_СПИСОК ЗАДАНИЙ_.
1) Ответьте по тексту об образовании:
(а) Какой предмет будут сдавать все экономические университеты после второго или третьего курса?
(б) Сколько процентов родителей, по данным социологических опросов, не готовят детей к поступлению, а ищут, кому дать взятку?
(в) В каком городе говорящий слышал от некоторых профессоров, что Украину хотят загнать в Болонскую систему?
2) Допишите следующую часть текста об образовании, начав сразу после его последнего предложения.

Я некоему руководителю одной из прокуратур звоню и говорю: давай проведем совещание, чтобы ни в коем случае ни пожарники, ни милиция, ни СБУ не приходили в университет, не выкручивали ректору руки и не заставляли брать кого-то на обучение за счет звонков и влияния. А он отвечает: неужели такой бедный мой прокурор, получает такую низкую зарплату, что ребенок не сможет учиться на бюджетной форме? Здесь вопрос еще и в морально-духовной плоскости лежит.
Что касается профилактики, то это еще и комплекс организационных мероприятий, например, внешнее тестирование. Что-то подобное коснется и университетов — после второго или третьего курса все экономические университеты будут сдавать математику, и что бы там в зачетку не вкладывали преподавателю — это не поможет незаслуженно получить хорошую оценку. Если студент сдает экзамены при помощи денег, а сам гуляет, то после второго курса мы разработаем критерии базовой дисциплины, всех вызовем и в другом месте примем экзамены. Проверим знания киевских студентов во Львове, а львовских — в Киеве. И тогда делайте вывод: либо профессора заменить, либо студента отчислить.
У этого вопроса есть психологический аспект. Социологические опросы показали, что 46% родителей не готовят детей к поступлению в университеты, а ищут, кому бы ткнуть взятку. С другой стороны — за три последних года резко уменьшилось число тех, кто при поступлении платил деньги или поступал по знакомству. По регионам самая худшая ситуация на западе, потом идет Одесса, самая здоровая ситуация в Харькове, Донецке, Луганске и Киеве.
«МЫ НИЧЕГО НЕ УНИЧТОЖИЛИ»
— За последний год мы значительно продвинулись по части внедрения Болонской системы. Какие преимущества и недостатки уже проявились на практике?
— В первую очередь, я не хотел бы, чтобы люди думали, что кто-то где-то на Западе задумал Украину загнать в Болонскую систему. А такие есть. Я это слышал в Херсоне от некоторых профессоров. Что такое Болонская система? Это правила игры, о которых договорились между собой добровольно страны Европы. Подчеркиваю: это добровольные правила игры, и ничего более.

_ПОКАЗАННЫЙ МАТЕРИАЛ_.
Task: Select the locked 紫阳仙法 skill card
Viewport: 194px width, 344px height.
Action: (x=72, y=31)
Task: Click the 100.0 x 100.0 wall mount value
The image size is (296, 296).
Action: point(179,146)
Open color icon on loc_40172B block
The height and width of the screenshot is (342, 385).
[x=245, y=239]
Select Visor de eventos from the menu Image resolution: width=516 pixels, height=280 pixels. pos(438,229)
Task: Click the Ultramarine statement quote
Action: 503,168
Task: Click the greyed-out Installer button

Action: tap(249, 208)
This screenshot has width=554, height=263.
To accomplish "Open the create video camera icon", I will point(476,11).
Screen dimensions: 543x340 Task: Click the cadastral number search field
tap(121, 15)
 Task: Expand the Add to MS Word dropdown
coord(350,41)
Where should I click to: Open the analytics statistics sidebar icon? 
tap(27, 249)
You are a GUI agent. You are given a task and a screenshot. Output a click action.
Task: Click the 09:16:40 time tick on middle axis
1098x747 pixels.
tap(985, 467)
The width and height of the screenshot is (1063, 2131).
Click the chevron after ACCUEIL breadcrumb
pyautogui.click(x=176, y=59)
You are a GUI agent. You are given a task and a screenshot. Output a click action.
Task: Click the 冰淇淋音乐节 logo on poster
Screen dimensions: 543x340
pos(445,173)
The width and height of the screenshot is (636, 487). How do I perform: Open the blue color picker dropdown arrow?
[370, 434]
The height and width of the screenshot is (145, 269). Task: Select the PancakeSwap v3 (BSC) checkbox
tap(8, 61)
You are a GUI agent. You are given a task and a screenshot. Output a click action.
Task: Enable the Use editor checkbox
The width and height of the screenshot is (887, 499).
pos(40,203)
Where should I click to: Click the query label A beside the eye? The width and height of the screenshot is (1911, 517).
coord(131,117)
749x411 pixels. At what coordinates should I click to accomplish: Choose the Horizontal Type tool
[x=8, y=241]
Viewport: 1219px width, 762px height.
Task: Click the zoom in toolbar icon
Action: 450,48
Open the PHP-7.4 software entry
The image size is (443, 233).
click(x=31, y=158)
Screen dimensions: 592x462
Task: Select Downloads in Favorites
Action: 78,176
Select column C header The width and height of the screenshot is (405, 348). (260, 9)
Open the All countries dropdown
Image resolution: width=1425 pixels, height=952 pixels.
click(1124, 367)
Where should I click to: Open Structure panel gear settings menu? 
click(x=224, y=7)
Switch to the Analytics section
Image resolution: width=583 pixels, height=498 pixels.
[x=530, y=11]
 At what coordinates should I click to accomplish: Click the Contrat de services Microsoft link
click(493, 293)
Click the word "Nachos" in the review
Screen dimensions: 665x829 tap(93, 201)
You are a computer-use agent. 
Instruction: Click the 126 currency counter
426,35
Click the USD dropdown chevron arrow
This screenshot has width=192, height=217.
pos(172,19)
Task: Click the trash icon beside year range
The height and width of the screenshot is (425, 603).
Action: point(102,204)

_ОТВЕТЫ ПО ЗАДАНИЯМ_.
1)
(а) Математику.
(б) 46%.
(в) В Херсоне.

2)
Три года продолжался эксперимент. С этого учебного года все студенты работают уже в условиях кредитно-трансферной системы. Мы изменили учебные планы в соответствии с требованиями кредитно-трансферной системы, а это — разбивка на модули, дифференцированное оценивание различных видов деятельности — то есть сделали более системным обучение нашего студента. Стало больше индивидуальных и практических занятий.
С другой стороны — это очень большая нагрузка на преподавателя. Теперь ему предстоит больше времени находиться в университете и работать над новыми рекомендациями, пособиями и так далее. Поэтому в заветированном, к сожалению, Президентом законе о высшем образовании, уже была предусмотрена с 2008 года новая нагрузка на педагога. Но когда мы говорим об исследовательских университетах, мы говорим и о том, что в нагрузку преподавателя должна включаться и научная работа.
— Какие еще шаги сделаны на образовательном пути в Европу?
— Мы изменили перечень направлений наших бакалаврских программ. Например, педагогика — направление, а в ней еще есть определенные специальности. Этот перечень соответствует европейскому, он понятен и западным странам, и нам. Мы ничего не уничтожили! Некоторые специальности теперь пойдут через специализацию или через магистерскую программу. В правительстве утверждено приблизительно 46 направлений, среди которых более 140 специальностей, бакалаврских программ.
— Что это дает?
— Во-первых, мы дали больше прав университетам. Теперь специализацию и магистерские программы определяют сами университеты с учетом спроса на рынке труда, бизнеса, предпринимателей, местной власти. Во-вторых, мы адаптировались к требованиям Европы и готовим специалистов по близким специальностям. Следовательно, мы можем брать у них блоки их планов, их учебники. Вот, например, вы находитесь сегодня в Украине, а я — в Финляндии. Мы хотим совместно выпускать магнитофон. Мы будем делать полупроводники или платы, и это должно быть, например, в микрофарадах. А вы говорите — нет, мы меряем этот показатель в тоннах. Чтобы разговаривать на одном языке, нужно знать условные правила. То есть в сфере профессий необходимо договориться, чтобы мы не аршином пользовались, когда у вас метры, а потом друг друга не понимали.
— Не боитесь ли вы, что наши специалисты будут массово выезжать за границу?
— Вопрос абсолютно справедливый. Они уже поехали. Поехали носить ночные горшки и работать на других черных работах... Поехал инженер-строитель и работает там — навоз носит на ферме. А через два года вернется, заработав десять тысяч долларов, но потеряв навыки проектировщика! А если бы он там работал инженером, то его диплом признали — и слава Богу, он же вернулся, он овладел их новыми технологиями, формами организации труда — что же здесь плохого?
Кстати, мы имеем сегодня около полторы сотни договоров с американскими, европейскими университетами. Почему договоры заключают? Не от того, что нас жалеют, а потому что и у нас учатся! Недавно у меня был разговор с Николаем Яновичем Азаровым, и мы договорились с ним поразмыслить над программой, в соответствии с которой мы молодых бизнесменов, предпринимателей за средства государства отправим туда на несколько лет. Да еще и студентов тысячу отправим на бакалаврские программы и на магистерские. Половина не вернется? Ничего, позже вернутся.